### Selected text:
________________________________________

SANTA FE, N.M. (AP) - New Mexico’s Democrat-led House of Representatives passed a bill that would make it easier to take guns away from people who may be suicidal or a risk to others, in an emotionally charged debate on the eve of Thursday’s anniversary of the Marjory Stoneman Douglas High School in Parkland, Florida.
The gun-seizure bill would allow police or household members to seek court orders requiring people deemed threatening to temporarily surrender their guns.
The House also gave its approval Wednesday to raising New Mexico’s statewide minimum wage for the first time in a decade. That bill would increase base wages from $7.50 an hour to $12 by July 2021, with automatic increases tied to inflation thereafter.
The initiatives now move to the Senate - the last major hurdle for two bills favored by Democratic Gov. Michelle Lujan Grisham.
Personal testimonials from lawmakers about the physical and emotional trauma of gun violence punctuated the late-night debate over a bill that allows firearms to be taken away for up to a year by court order based on requests by a relative or police. People accused of being an imminent threat would have to right to an appeals hearing within 15 days to try and retrieve their guns.
Democratic state Rep. Micaela Lara Cadena of Mesilla recalled the lasting trauma of an abusive and violent relationship and the terror of the day when her partner brought home a gun, suggesting the proposed gun-seizure law could rescue people from mortal danger.

________________________________________

(Collected data entries)
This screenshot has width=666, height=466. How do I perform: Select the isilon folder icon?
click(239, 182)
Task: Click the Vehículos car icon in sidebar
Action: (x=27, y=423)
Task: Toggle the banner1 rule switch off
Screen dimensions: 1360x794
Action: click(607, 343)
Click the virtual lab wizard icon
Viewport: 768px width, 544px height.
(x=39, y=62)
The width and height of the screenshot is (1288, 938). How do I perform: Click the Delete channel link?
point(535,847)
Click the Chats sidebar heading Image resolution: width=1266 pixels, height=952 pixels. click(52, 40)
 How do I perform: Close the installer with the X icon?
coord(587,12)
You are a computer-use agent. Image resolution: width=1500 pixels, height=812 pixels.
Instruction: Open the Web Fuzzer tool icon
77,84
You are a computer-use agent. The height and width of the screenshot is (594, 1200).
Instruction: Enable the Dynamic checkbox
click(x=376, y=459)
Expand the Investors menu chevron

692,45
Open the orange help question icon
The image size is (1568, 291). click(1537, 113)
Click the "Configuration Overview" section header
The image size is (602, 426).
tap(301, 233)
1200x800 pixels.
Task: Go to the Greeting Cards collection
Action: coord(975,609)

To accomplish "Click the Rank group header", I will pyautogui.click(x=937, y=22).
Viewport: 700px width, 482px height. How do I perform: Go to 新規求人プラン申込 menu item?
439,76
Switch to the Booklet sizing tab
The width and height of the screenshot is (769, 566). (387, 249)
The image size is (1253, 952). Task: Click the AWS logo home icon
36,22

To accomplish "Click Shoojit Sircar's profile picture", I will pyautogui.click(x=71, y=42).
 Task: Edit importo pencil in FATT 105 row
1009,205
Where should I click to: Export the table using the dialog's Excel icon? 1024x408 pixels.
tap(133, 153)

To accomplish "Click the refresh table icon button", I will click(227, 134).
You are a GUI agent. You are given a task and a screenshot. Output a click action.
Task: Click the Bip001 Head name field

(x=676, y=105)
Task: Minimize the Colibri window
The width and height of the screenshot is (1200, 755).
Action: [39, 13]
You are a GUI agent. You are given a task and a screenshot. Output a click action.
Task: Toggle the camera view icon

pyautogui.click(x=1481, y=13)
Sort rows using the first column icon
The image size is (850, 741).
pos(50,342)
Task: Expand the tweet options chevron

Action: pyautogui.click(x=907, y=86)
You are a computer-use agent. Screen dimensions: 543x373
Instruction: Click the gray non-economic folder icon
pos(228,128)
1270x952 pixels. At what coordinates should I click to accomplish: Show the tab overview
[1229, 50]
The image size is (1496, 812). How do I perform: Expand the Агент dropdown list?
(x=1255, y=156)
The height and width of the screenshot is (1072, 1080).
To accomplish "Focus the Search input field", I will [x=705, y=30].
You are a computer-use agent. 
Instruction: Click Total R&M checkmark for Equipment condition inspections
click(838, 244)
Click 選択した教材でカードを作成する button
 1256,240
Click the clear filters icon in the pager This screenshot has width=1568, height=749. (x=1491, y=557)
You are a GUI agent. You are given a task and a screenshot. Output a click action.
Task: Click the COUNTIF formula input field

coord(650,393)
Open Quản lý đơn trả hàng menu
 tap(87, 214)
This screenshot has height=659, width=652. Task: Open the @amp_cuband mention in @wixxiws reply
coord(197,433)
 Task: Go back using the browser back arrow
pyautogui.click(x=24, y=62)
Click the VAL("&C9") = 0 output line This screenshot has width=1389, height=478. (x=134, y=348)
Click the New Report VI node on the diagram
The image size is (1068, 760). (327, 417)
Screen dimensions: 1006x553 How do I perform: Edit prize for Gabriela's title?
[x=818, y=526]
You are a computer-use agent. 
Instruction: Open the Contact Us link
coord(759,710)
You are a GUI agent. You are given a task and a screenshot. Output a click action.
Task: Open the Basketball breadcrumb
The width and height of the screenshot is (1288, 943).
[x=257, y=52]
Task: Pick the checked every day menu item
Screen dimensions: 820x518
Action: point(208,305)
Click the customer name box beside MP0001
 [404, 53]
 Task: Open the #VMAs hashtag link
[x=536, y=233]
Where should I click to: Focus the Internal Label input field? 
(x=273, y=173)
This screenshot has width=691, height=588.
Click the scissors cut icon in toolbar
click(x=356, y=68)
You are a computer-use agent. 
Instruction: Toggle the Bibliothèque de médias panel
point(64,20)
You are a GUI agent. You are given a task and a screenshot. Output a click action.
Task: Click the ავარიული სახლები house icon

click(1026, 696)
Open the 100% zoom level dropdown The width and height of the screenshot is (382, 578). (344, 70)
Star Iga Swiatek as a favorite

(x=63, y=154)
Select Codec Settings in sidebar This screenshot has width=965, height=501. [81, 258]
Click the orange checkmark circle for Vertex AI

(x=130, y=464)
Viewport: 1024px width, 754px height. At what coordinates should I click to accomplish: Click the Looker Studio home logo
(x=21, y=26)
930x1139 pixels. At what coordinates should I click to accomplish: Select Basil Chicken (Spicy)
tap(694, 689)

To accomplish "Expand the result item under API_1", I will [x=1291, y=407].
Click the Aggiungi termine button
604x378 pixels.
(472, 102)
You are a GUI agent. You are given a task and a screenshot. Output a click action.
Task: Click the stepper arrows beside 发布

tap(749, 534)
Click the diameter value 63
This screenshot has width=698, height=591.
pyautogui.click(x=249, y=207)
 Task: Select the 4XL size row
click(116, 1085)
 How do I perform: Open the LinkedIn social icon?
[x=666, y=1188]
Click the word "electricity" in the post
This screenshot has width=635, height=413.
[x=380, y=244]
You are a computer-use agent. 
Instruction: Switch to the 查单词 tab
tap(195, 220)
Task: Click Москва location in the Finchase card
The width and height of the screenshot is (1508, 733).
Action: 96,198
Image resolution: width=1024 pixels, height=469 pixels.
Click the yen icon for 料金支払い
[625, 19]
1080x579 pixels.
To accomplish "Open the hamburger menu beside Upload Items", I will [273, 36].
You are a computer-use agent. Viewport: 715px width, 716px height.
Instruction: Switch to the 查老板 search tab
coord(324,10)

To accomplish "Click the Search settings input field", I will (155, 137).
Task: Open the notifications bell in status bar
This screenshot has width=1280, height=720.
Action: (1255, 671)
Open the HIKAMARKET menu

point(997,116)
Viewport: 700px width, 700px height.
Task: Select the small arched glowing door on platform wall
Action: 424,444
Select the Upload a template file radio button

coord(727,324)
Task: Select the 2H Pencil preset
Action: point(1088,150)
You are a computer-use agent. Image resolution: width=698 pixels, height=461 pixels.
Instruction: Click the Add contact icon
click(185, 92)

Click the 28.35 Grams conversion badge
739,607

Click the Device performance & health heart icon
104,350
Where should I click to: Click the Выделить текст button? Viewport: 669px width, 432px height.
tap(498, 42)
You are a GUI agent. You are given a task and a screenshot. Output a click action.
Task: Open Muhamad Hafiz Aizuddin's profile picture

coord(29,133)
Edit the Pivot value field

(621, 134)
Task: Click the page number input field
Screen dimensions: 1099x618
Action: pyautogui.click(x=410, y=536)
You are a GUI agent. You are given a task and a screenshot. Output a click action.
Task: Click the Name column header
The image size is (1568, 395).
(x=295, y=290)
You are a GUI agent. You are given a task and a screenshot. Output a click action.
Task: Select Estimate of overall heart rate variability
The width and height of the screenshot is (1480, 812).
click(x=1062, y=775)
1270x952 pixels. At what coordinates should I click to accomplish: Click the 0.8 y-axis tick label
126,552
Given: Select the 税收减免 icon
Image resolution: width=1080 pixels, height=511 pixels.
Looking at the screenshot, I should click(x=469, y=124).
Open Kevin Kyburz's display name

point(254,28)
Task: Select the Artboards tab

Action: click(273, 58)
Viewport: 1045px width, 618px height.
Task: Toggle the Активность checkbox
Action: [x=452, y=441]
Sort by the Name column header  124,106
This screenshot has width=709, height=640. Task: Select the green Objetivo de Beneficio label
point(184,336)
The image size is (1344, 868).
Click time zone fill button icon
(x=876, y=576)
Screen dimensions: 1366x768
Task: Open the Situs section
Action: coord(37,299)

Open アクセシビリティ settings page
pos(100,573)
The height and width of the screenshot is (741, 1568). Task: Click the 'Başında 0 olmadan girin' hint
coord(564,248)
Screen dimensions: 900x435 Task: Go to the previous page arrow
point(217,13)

________________________________________

### What to work on:
(1) Retype the part of the report on the New Mexico House votes that runs from "The gun-seizure bill" down to "Michelle Lujan Grisham.".
(2) Using the report on the New Mexico House votes, say whether each statement agrees with it, answering yes or no and quoting the deciding words: (a) the minimum wage bill would bring base wages to $12 an hour by July 2021; (b) under the gun-seizure bill, a court order could keep firearms from a person for up to two years; (c) the House-passed bills next go to the Senate.

### Outputs by task:
(1)
The gun-seizure bill would allow police or household members to seek court orders requiring people deemed threatening to temporarily surrender their guns.
The House also gave its approval Wednesday to raising New Mexico’s statewide minimum wage for the first time in a decade. That bill would increase base wages from $7.50 an hour to $12 by July 2021, with automatic increases tied to inflation thereafter.
The initiatives now move to the Senate - the last major hurdle for two bills favored by Democratic Gov. Michelle Lujan Grisham.

(2)
(a) Yes: "increase base wages from $7.50 an hour to $12 by July 2021"
(b) No: "allows firearms to be taken away for up to a year by court order"
(c) Yes: "The initiatives now move to the Senate"